### Problem 1
Copy out the stretch of the RISC OS build machine text from "It was set up" through "that needed testing.", swapping "office" for "building".
### Problem 2
Extend the RISC OS build machine text by writing what comes after its last sentence.
--- BEGIN Source document ---
Testing and Debugging | RISC OS Rambles

Nightly Build

When we started with RISCOS Ltd, there was a whole lot of newness to developing an Operating System. It's quite different to just tinkering with things, and working to your own standards. One of the first things we set up was the Build Machine. This was a machine that could, at any time, produce an ROM from the latest source, and could be used for testing stuff so that we didn't break our own, working, machines. Also, running a full build was reasonably stressful for the system, and so was a good test of the new build.

It was set up to run builds with !Alarm. By the time we got in to the office in the morning, the clean build of the current checked in source would have been completed. The only thing would be left would be to press Return to accept that this was an experimental build (rather than a release build which would be given a part number and logged in our archive). This usually helped find those odd little build errors that crept in when you didn't test all the components that your change affected. It also gave FileCore a bit of a thrashing, as that was one of the areas that needed testing.
--- END Source document ---
--- BEGIN Records provided ---
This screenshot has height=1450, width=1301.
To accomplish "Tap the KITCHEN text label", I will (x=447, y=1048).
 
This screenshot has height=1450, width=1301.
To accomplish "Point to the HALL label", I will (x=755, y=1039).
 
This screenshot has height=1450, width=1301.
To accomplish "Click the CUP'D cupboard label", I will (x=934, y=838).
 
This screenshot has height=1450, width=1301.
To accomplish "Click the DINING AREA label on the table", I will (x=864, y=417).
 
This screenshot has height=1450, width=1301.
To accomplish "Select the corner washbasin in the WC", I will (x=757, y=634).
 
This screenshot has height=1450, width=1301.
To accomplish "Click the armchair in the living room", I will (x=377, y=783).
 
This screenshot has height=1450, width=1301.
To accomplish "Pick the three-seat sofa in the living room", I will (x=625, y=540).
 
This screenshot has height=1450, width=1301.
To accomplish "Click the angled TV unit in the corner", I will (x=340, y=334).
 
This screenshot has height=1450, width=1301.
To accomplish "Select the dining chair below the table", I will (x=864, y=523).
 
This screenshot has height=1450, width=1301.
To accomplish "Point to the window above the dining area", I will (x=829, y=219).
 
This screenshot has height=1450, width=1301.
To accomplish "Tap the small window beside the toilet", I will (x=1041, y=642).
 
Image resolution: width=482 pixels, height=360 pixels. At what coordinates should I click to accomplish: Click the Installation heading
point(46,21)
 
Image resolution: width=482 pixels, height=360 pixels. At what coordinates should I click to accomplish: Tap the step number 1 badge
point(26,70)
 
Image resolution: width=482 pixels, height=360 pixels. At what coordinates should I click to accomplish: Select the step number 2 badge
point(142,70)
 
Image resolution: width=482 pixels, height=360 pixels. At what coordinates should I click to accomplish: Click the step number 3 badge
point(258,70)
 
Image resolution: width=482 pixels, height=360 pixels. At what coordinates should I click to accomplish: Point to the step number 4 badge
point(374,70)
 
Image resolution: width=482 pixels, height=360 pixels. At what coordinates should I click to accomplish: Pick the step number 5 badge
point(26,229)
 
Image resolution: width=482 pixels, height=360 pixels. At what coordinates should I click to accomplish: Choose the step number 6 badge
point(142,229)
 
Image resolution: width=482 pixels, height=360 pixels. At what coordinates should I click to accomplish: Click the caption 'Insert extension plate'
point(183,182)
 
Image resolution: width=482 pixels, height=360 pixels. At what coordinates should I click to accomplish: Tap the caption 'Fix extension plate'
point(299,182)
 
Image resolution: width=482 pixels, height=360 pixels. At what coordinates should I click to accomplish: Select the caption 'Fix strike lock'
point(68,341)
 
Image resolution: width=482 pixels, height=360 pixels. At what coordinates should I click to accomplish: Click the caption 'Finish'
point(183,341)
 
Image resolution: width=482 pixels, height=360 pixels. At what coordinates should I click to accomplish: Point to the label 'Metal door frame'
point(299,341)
--- END Records provided ---
### Final result 1
It was set up to run builds with !Alarm. By the time we got in to the building in the morning, the clean build of the current checked in source would have been completed. The only thing would be left would be to press Return to accept that this was an experimental build (rather than a release build which would be given a part number and logged in our archive). This usually helped find those odd little build errors that crept in when you didn't test all the components that your change affected. It also gave FileCore a bit of a thrashing, as that was one of the areas that needed testing.

### Final result 2
The build would then be used for the day's testing. Occasionally Dave Ward would pop down, pick up the latest build and we'd list the things that we changed since the previous build. He'd run it for a day or so, focusing on the area that we had been working on, and at the end of a day would come down with a short list of things that he had found.

Controlled testing it was not. But we had the right idea with the automated builds. As the full clean build took a while, it wasn't practical to do them all the time.

!BCTD One evening I wrote the !BCTD - Build Control Thing Daemon - which was intended to make it easier to use the build system without having to actively worry about it. It could run jobs and notify us on completion. Essentially it was just a TaskWindow with internal buffers, which could run tasks and notify you of the outcome. The output from the jobs could either be displayed to the connected session - you just connected with a raw session and typed line based commands - or to a port on your machine (ttylink, mostly - as !JFTerm supported that), or to a port you connected to on the build machine, or to a file. Or it could tail the output as it arrived. It might even have been able to email you, but I can't remember.

I thought it was pretty useful as a way to control the builds and remove the need to monitor long running builds. We never really used it, though. I don't think that was a bad thing, and it wasn't really a tool we needed, but could have been useful with a bit more work.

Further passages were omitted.